**What you should do**
Output the record lines below, from the line with "Task: Select the" through the line with "The height and", both included, as a Markdown table with the columns Row and Record line. Skip blank lines and leave the pictures out.

**Provided material**
○ ○ ○
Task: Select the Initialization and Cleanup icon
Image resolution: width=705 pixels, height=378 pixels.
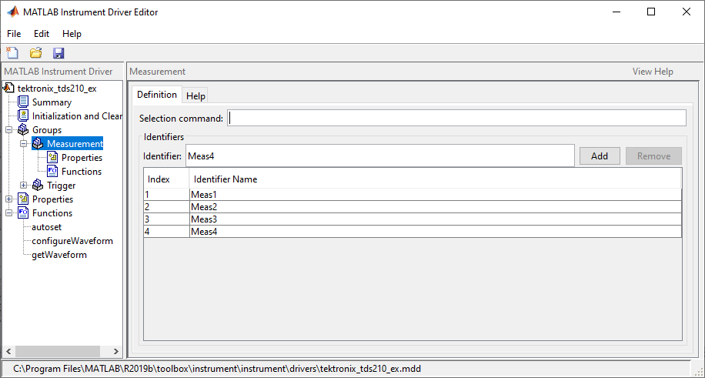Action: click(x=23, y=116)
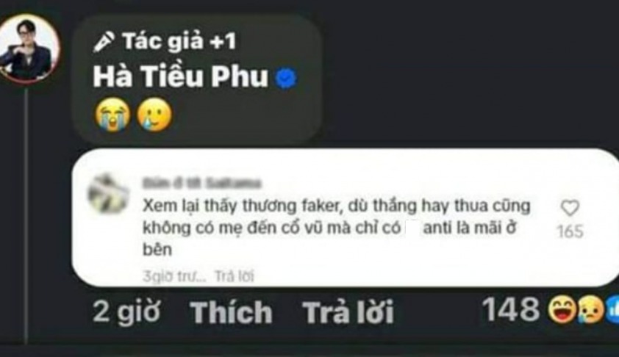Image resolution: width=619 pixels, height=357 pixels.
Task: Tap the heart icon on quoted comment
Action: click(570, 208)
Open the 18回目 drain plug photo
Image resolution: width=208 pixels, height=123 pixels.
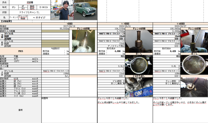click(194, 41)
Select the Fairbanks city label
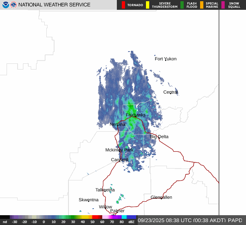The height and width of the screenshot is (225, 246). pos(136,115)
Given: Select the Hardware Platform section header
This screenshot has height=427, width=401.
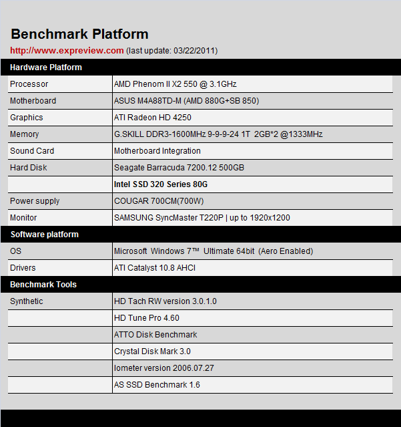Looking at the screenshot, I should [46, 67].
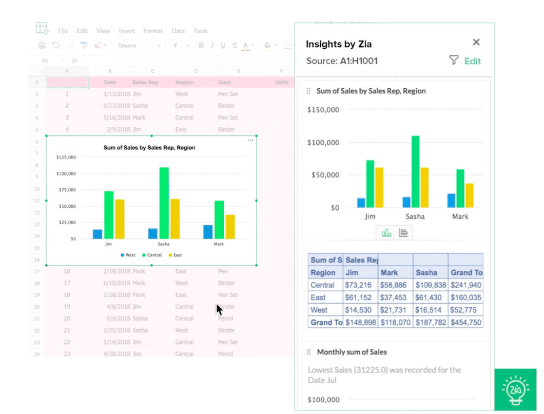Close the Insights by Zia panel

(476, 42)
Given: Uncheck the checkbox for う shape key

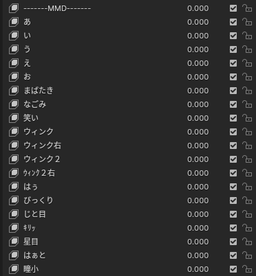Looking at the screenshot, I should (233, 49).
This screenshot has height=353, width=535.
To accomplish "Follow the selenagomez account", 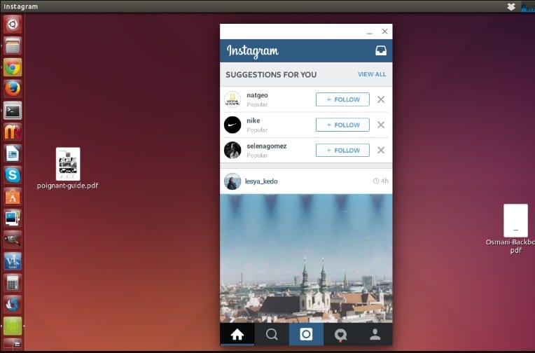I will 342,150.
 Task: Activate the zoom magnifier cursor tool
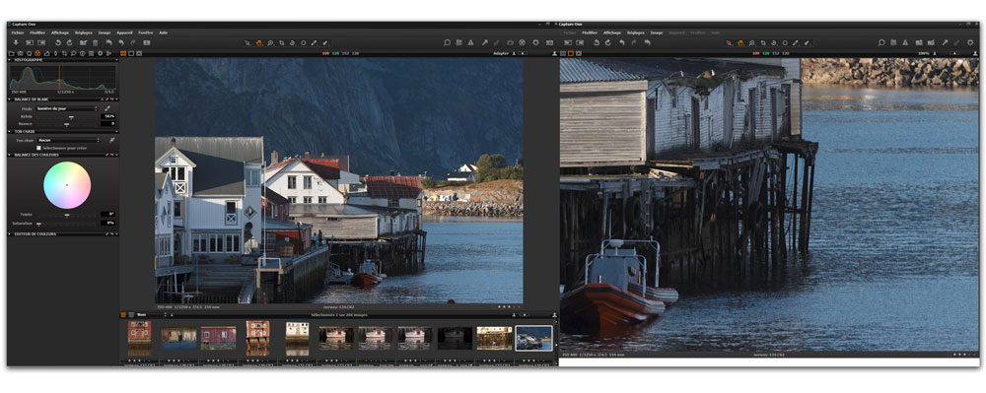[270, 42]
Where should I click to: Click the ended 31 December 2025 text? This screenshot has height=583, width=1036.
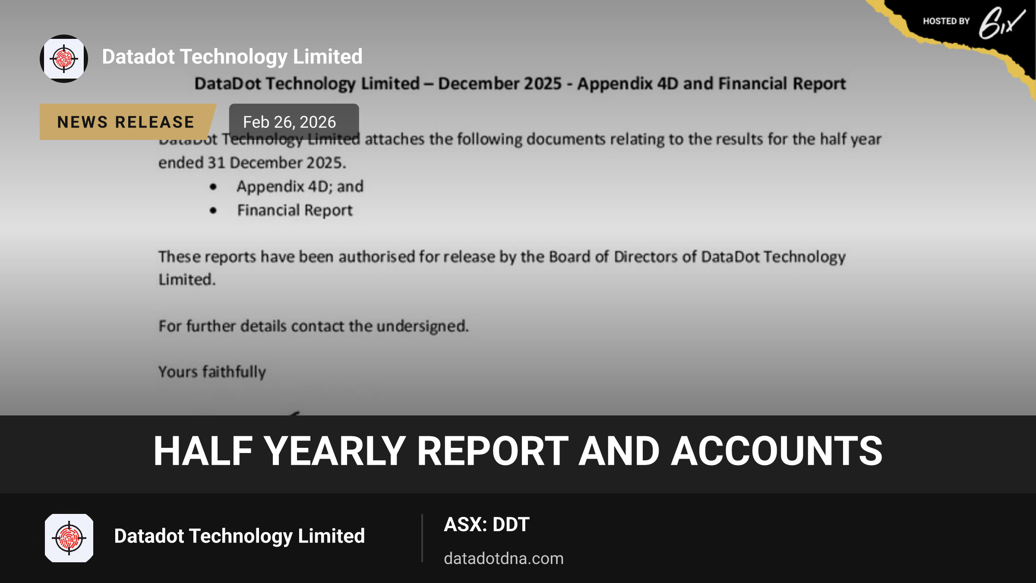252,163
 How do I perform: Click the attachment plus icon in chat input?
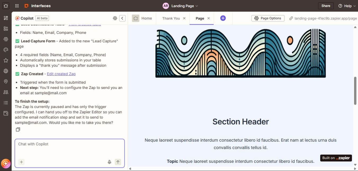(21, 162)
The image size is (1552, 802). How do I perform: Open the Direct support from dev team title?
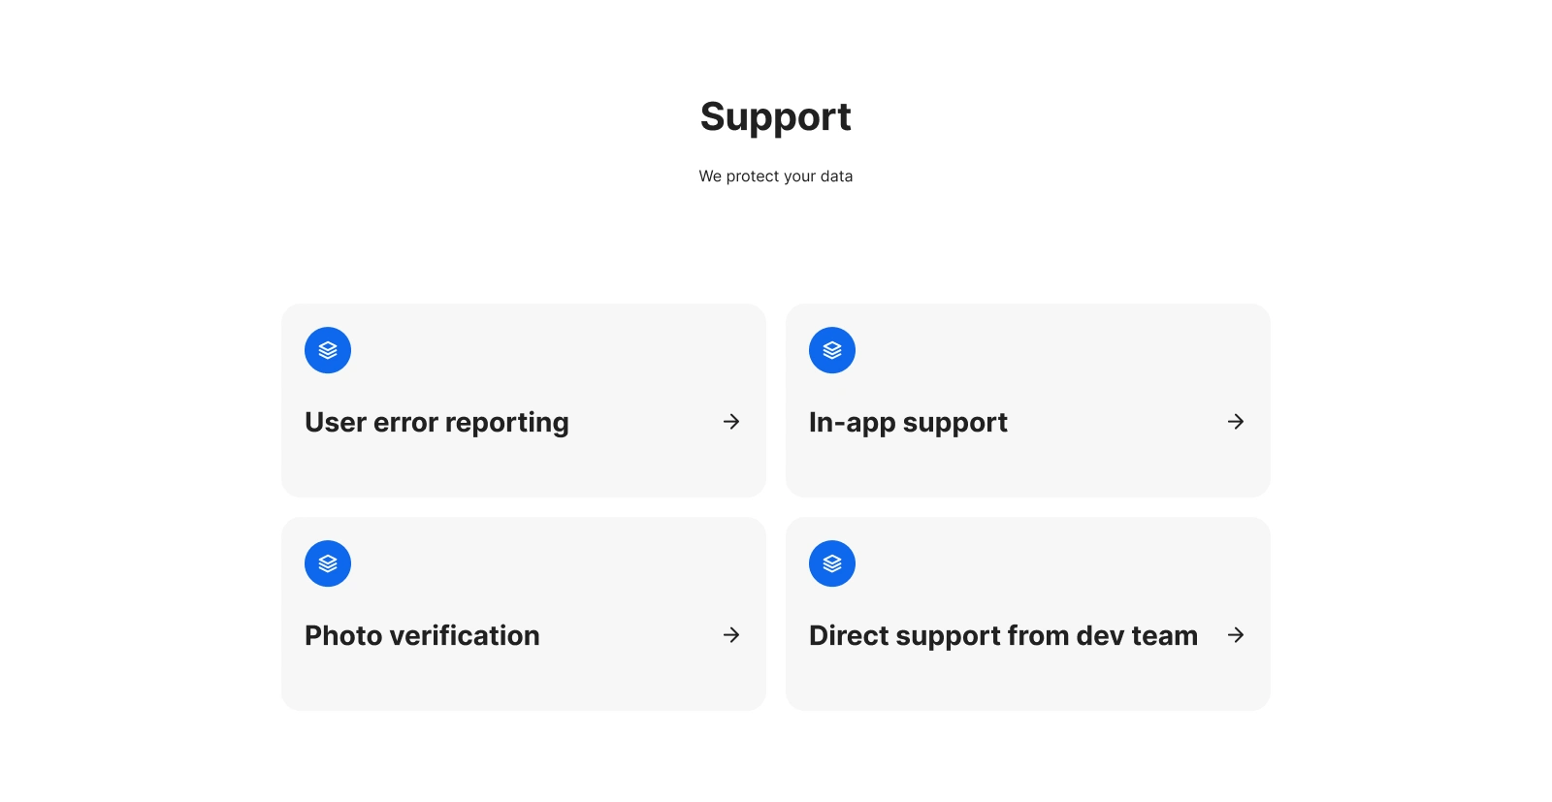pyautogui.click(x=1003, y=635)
○ ○ ○
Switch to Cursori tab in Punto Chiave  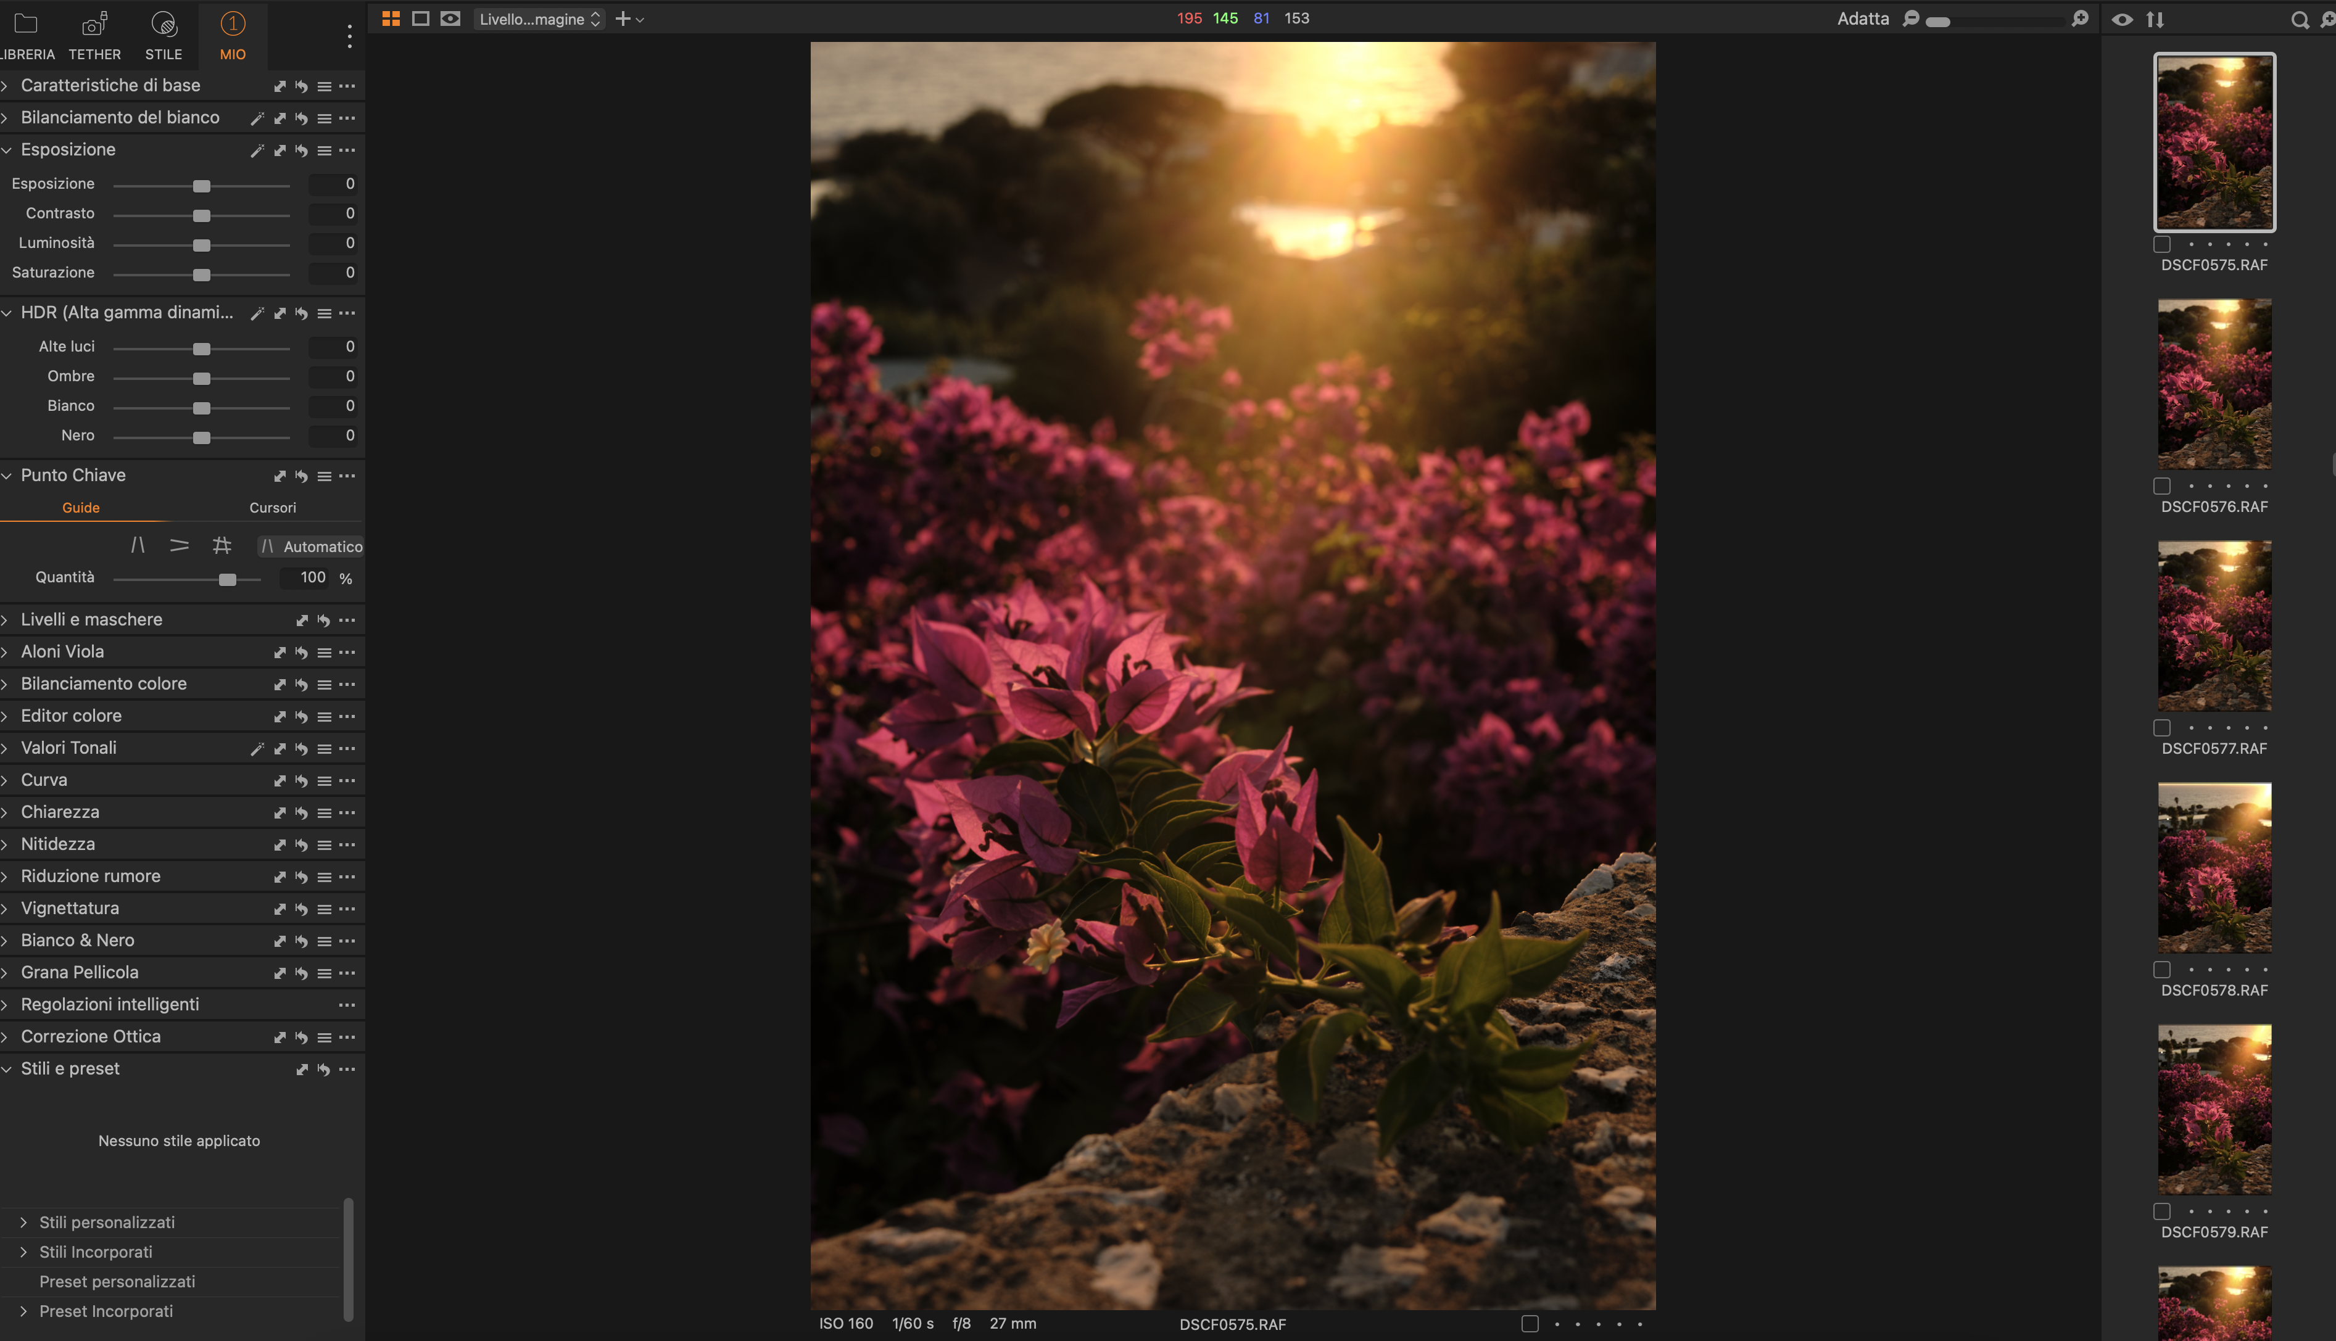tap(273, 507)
○ ○ ○
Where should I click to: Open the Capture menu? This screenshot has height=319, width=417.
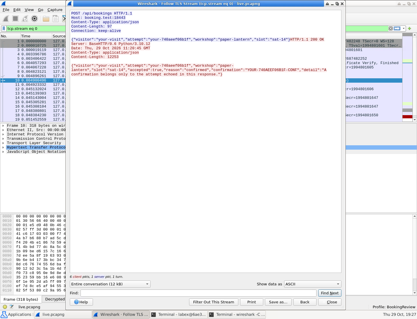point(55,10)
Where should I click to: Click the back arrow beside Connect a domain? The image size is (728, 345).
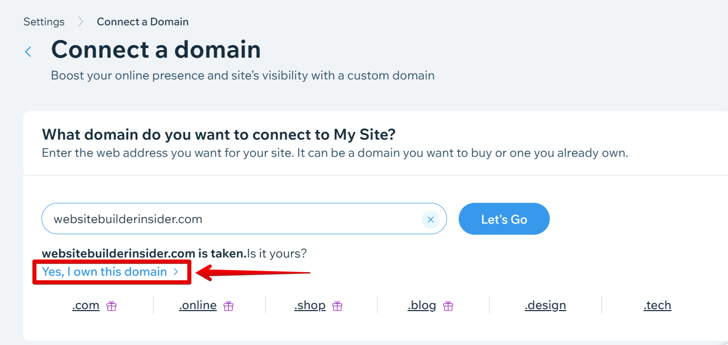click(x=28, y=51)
○ ○ ○
**Exercise result**
| Row | Record line |
|---|---|
| 1 | Task: Select the Initialization and Cleanup icon |
| 2 | Image resolution: width=705 pixels, height=378 pixels. |
| 3 | Action: click(x=23, y=116) |
| 4 | Image resolution: width=619 pixels, height=357 pixels. |
| 5 | Task: Tap the heart icon on quoted comment |
| 6 | Action: click(570, 208) |
| 7 | Open the 18回目 drain plug photo |
| 8 | Image resolution: width=208 pixels, height=123 pixels. |
| 9 | click(194, 41) |
| 10 | Select the Fairbanks city label |
| 11 | The height and width of the screenshot is (225, 246). pos(136,115) |